Outra saraivada de flechas foi disparada, e outra, e mais outra, e de novo e de novo, e mais pedras das catapultas, ainda que em um ritmo mais lento. Explosões de fogo dilaceravam os Trollocs. Choviam neles pontas largas de flechas. E eles avançavam; ganindo, uivando, caindo e morrendo, mas sempre avançando. Agora estavam mais perto, tão perto que os arqueiros se dispersaram, não mais atirando ao mesmo tempo, mas escolhendo os alvos. Os homens urravam sua própria ira, urravam diante da morte e atiravam.

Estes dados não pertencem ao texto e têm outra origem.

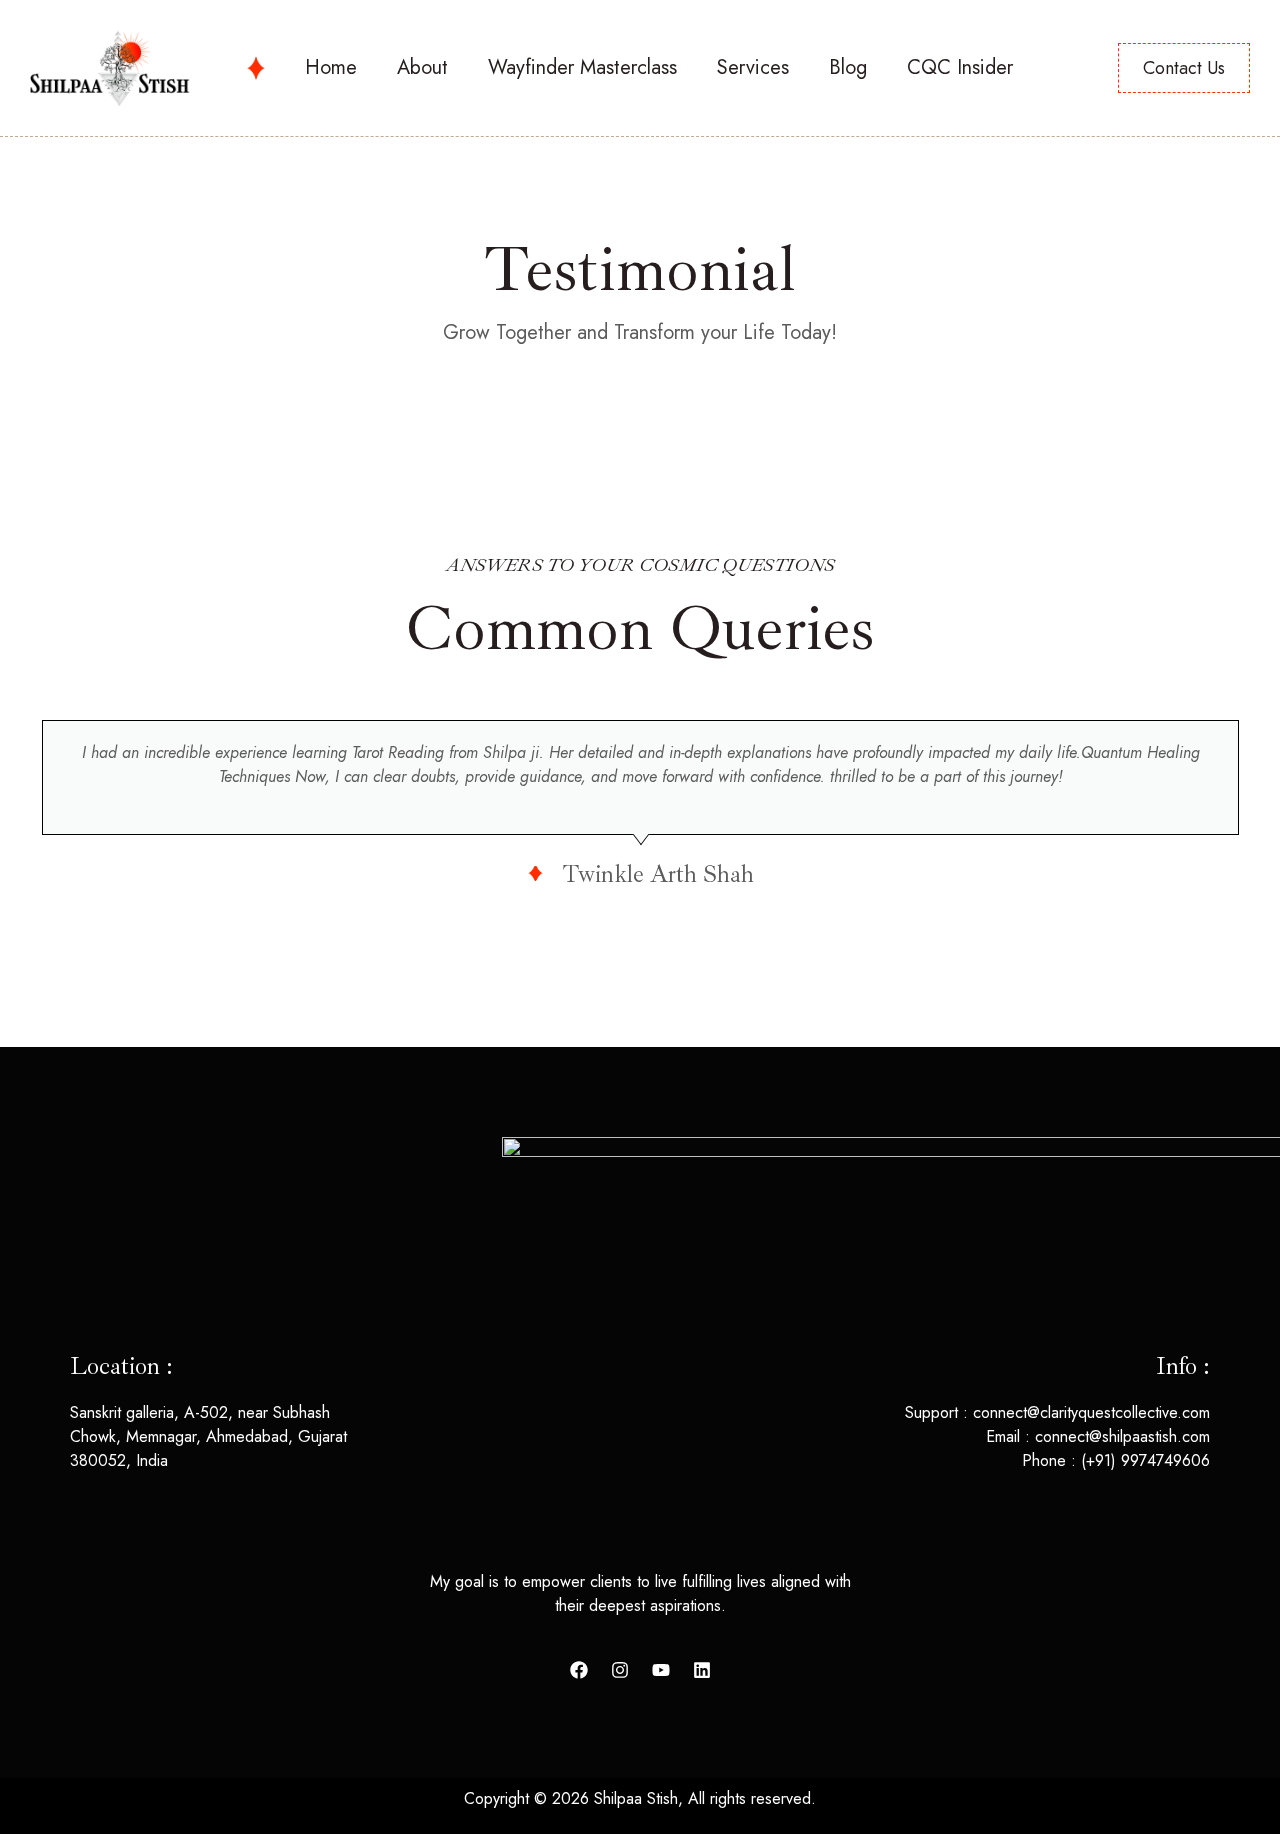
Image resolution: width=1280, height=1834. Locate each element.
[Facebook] (579, 1670)
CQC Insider (960, 67)
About (422, 67)
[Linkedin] (702, 1670)
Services (753, 67)
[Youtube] (661, 1670)
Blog (848, 67)
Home (331, 67)
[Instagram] (620, 1670)
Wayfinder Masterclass (582, 67)
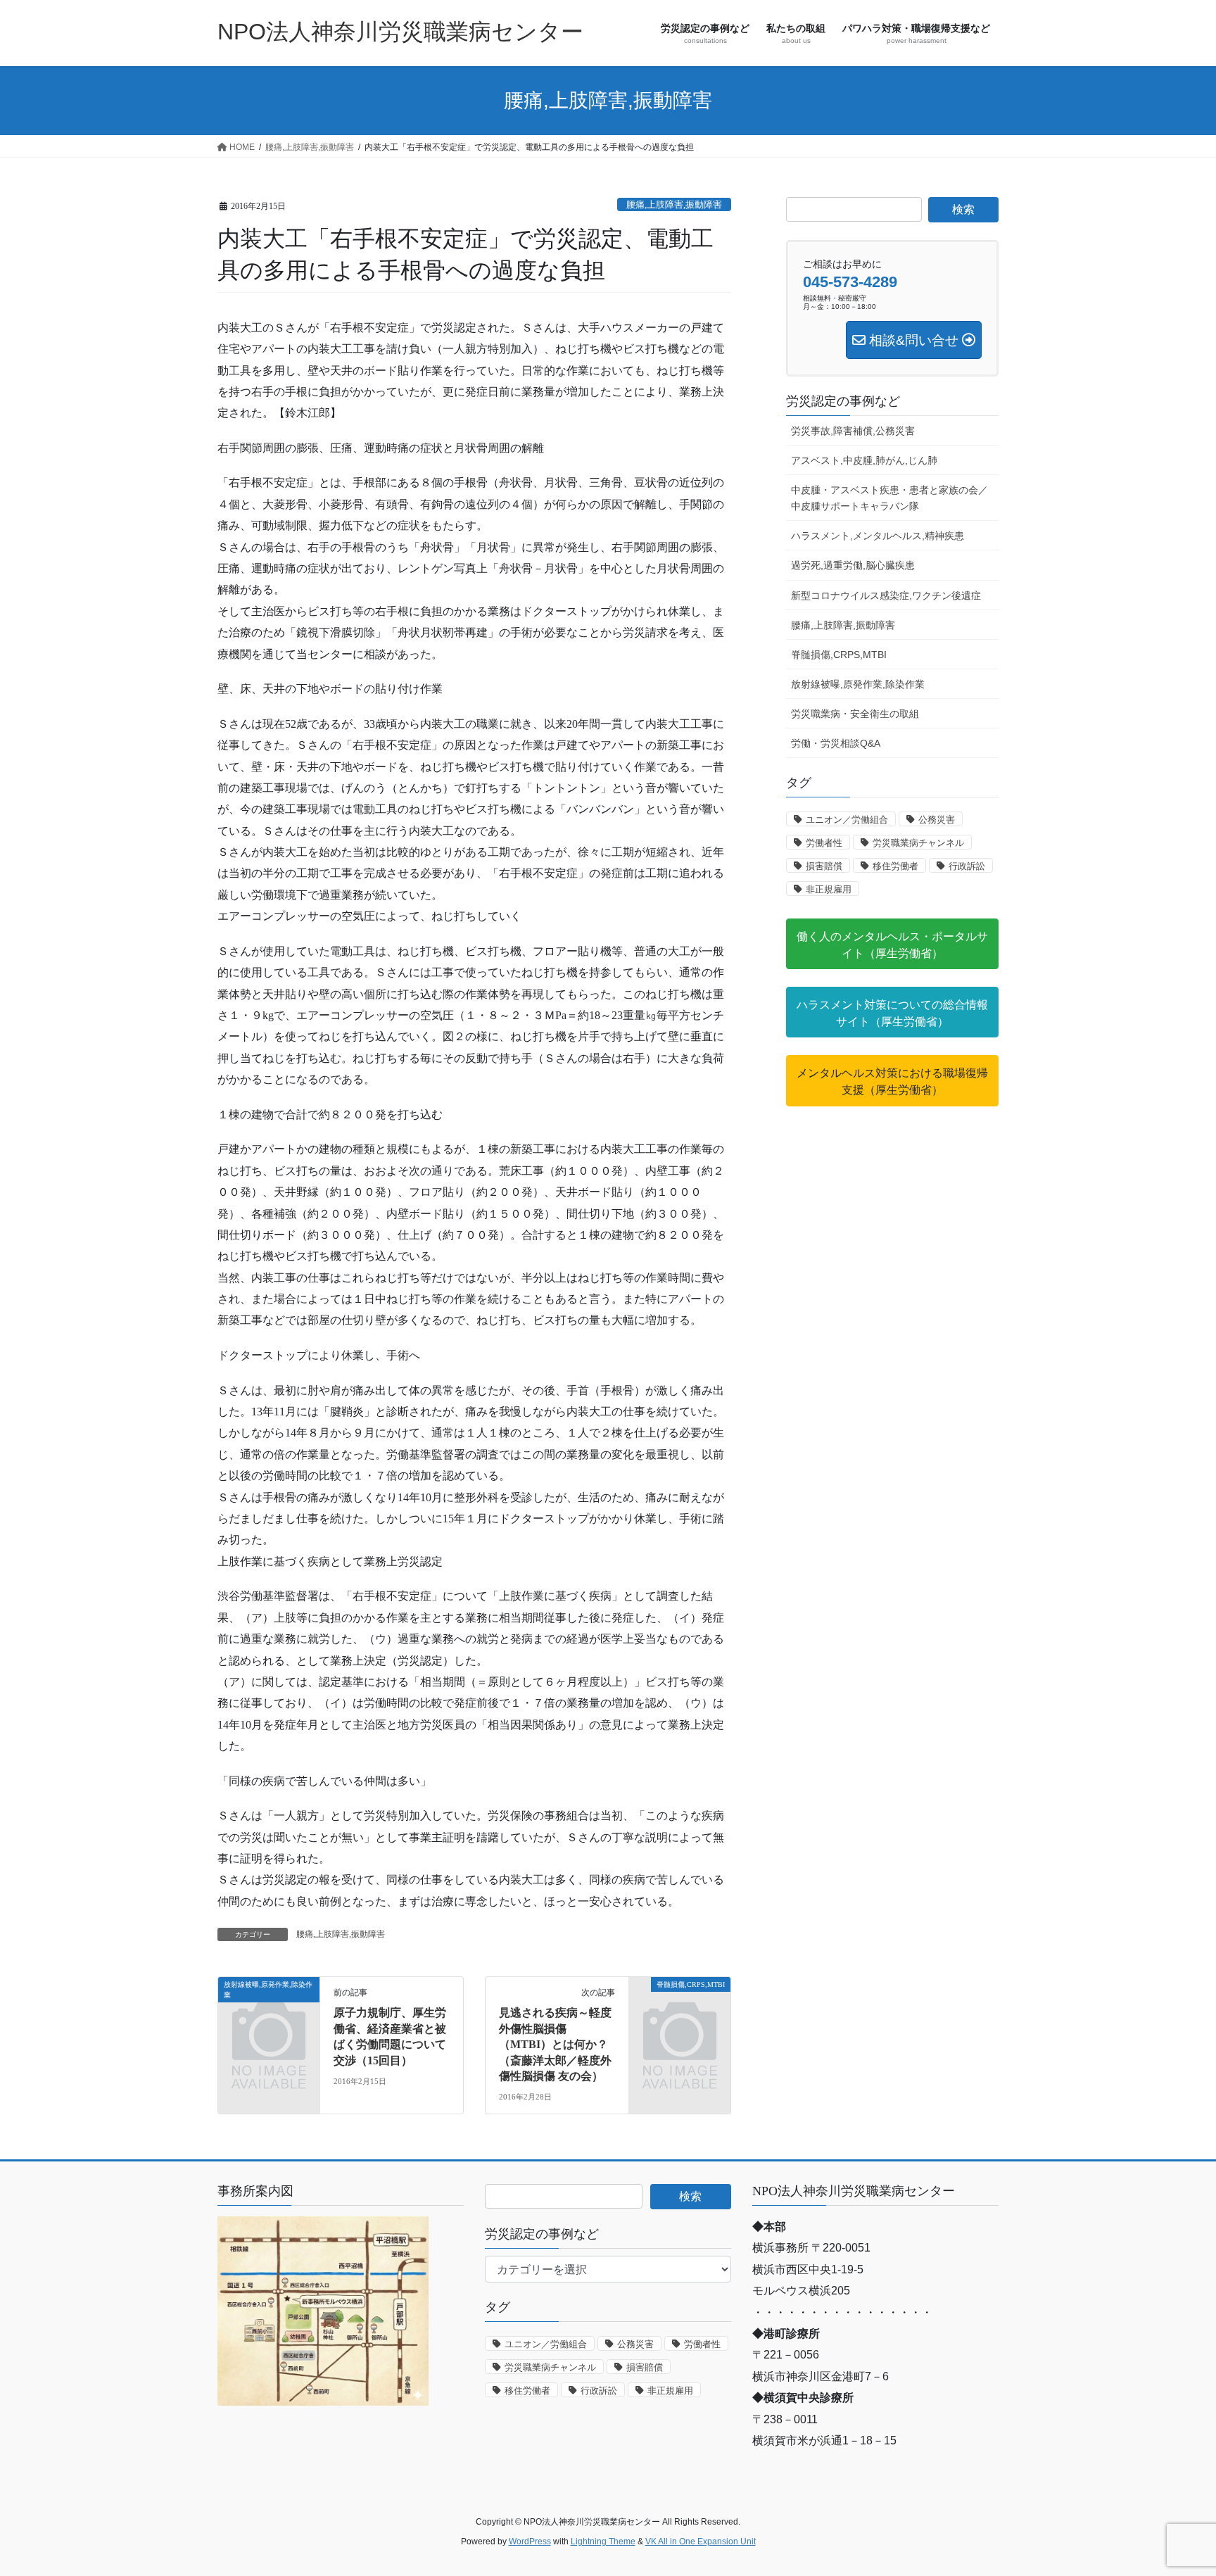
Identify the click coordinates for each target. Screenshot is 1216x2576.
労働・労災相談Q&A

Então não se viu mais Trollocs de pé. Apenas um Desvanecido, cravejado de flechas, porém ainda cambaleando a esmo. Os ganidos agudos do cavalo caído de um Myrddraal competiam com os gemidos dos Trollocs abatidos, à beira da morte. A corneta enfim se calara. Aqui e ali, em meio ao campo repleto de tocos, um Trolloc arquejava e caía para trás. Sob todos os sons, Perrin ouvia homens ofegantes, como se tivessem corrido dez milhas. Seu próprio coração parecia querer sair do peito.

De súbito alguém gritou um “viva” bem alto, e com isso os homens começaram a saltar e berrar, eufóricos, balançando sobre as cabeças os arcos ou o que tivessem nas mãos, jogando os quepes para o alto. As mulheres saíram correndo das casas, rindo e comemorando, e também as crianças, todos celebrando e dançando com os homens. Alguns correram para apertar a mão de Perrin e cumprimentá-lo.

— Você nos conduziu a uma grande vitória, meu rapaz. — Bran sorriu para ele. Trazia o elmo pendurado na nuca. — Suponho que não deva chamá-lo assim agora. Uma grande vitória, Perrin.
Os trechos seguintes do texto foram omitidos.